• **MATERIAL PROVIDED**
══════════

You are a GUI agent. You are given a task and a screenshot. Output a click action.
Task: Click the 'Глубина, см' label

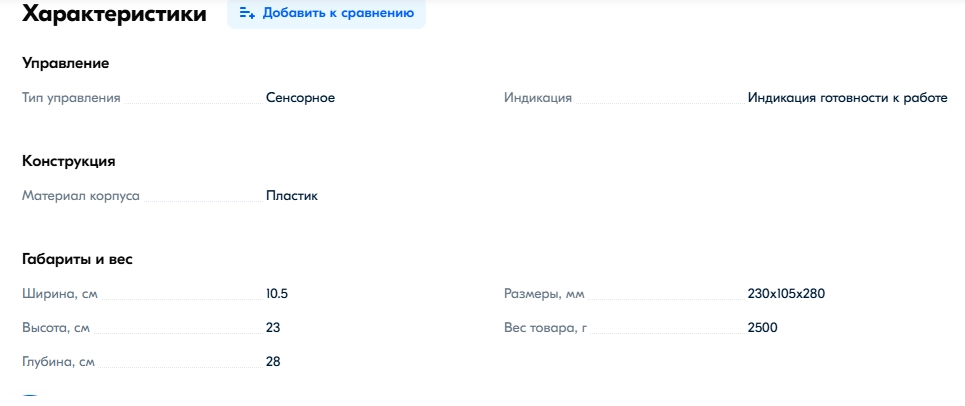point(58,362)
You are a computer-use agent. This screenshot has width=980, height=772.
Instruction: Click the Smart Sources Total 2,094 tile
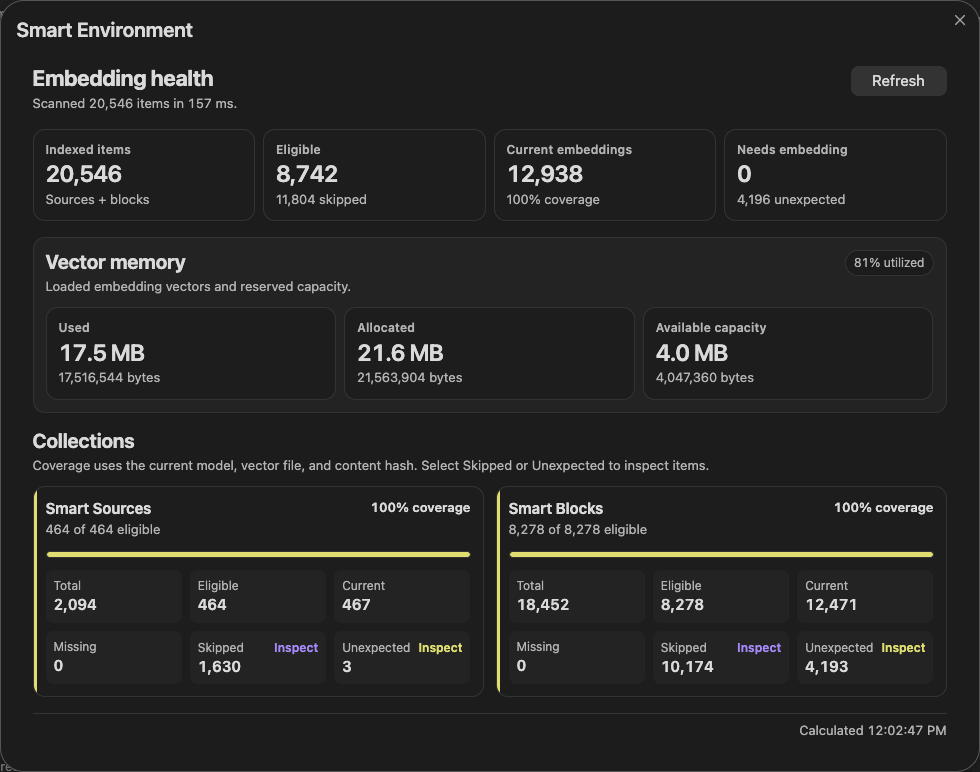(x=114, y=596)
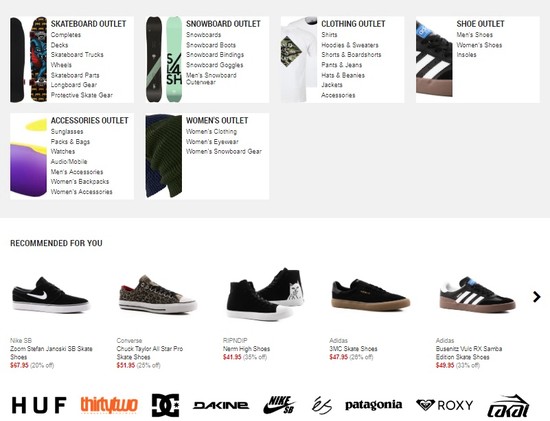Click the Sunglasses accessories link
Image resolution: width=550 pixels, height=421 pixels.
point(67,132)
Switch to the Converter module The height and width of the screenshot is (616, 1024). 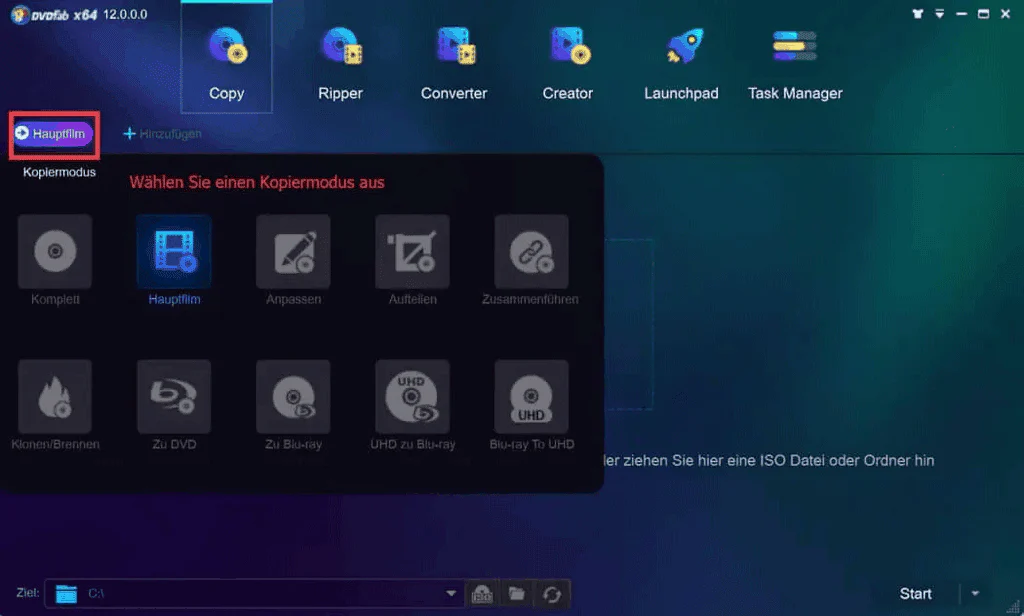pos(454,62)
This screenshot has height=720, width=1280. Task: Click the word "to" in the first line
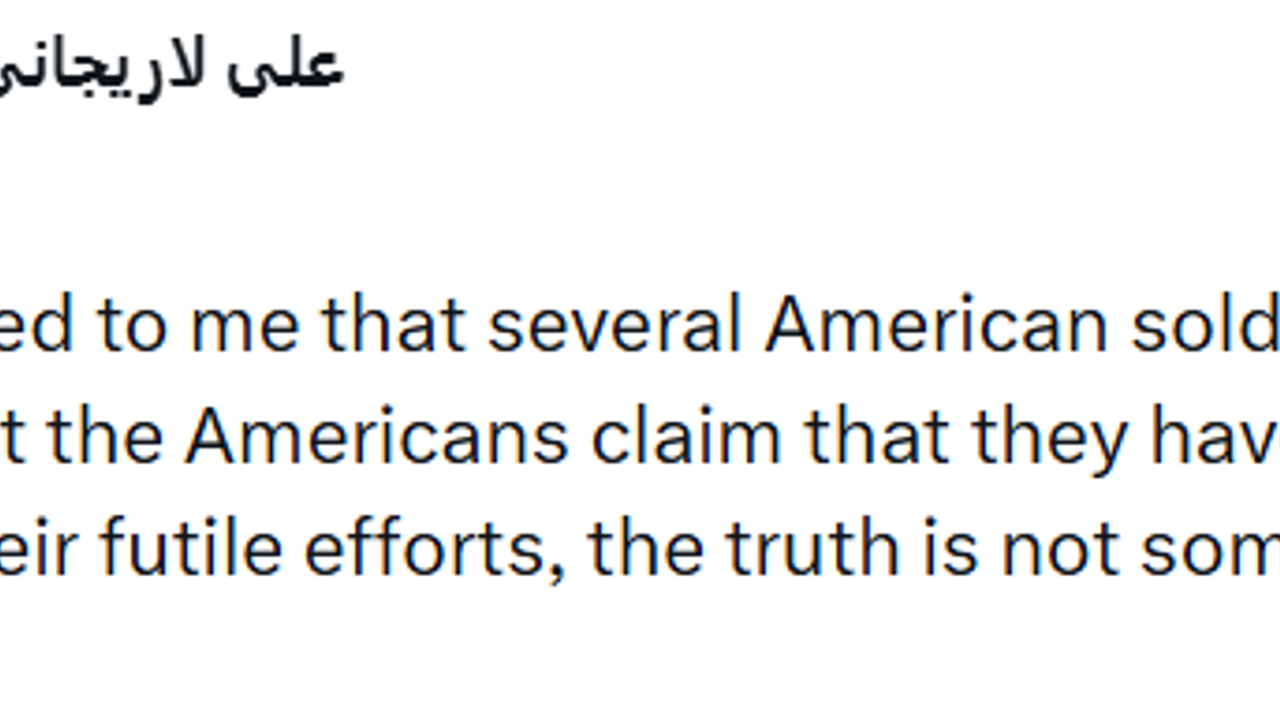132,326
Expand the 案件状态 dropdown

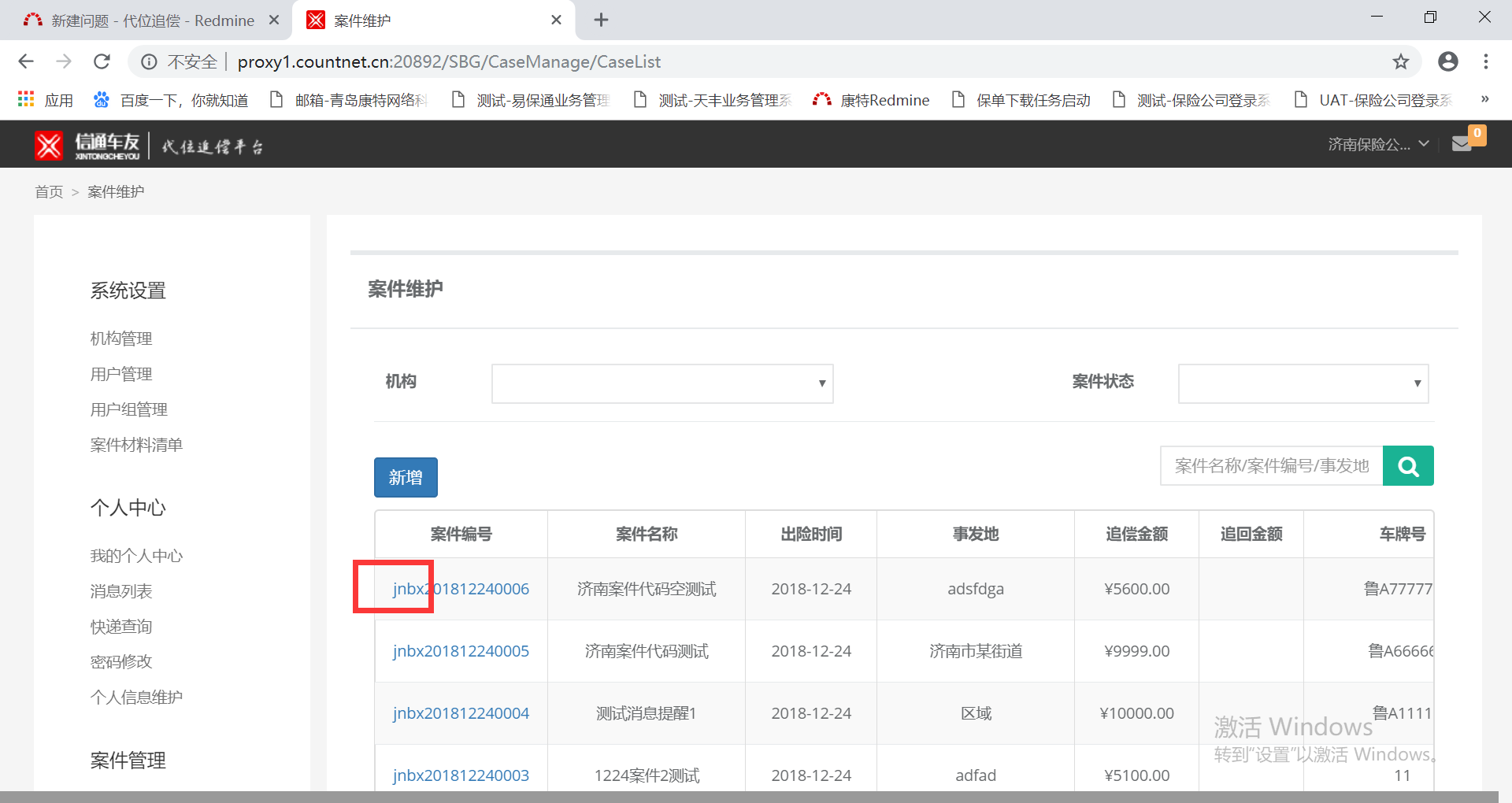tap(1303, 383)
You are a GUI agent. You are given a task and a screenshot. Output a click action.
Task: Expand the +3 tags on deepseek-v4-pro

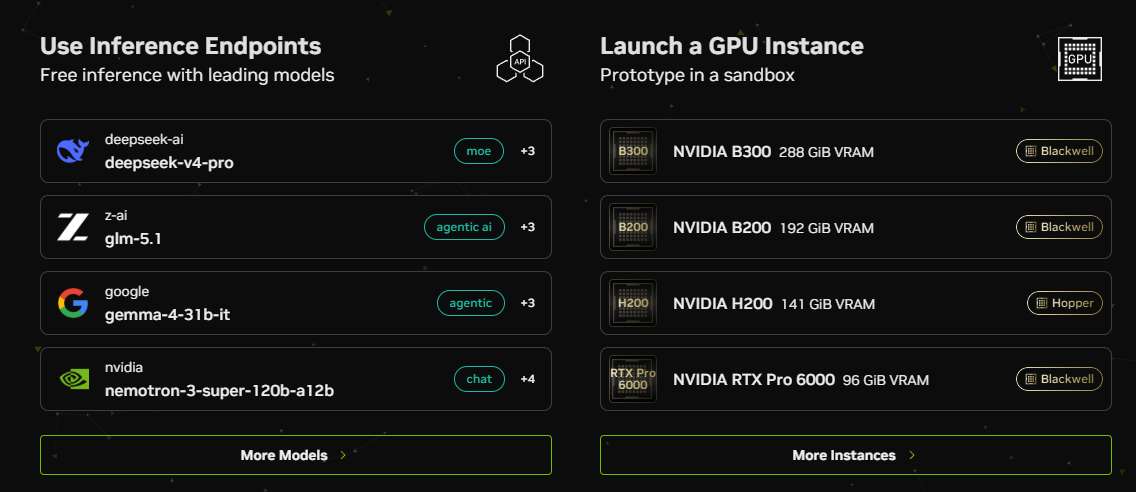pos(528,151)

══════════

• **ASSIGNMENT**
The answer should contain only the lines from the one with "Expand the 案件状态 dropdown" through the last line of the material, given word for word and without pictures.

• **ANSWER SECTION**
Expand the 案件状态 dropdown

tap(1303, 383)
You are a GUI agent. You are given a task and a screenshot. Output a click action.
Task: Expand the +3 tags on deepseek-v4-pro

pos(528,151)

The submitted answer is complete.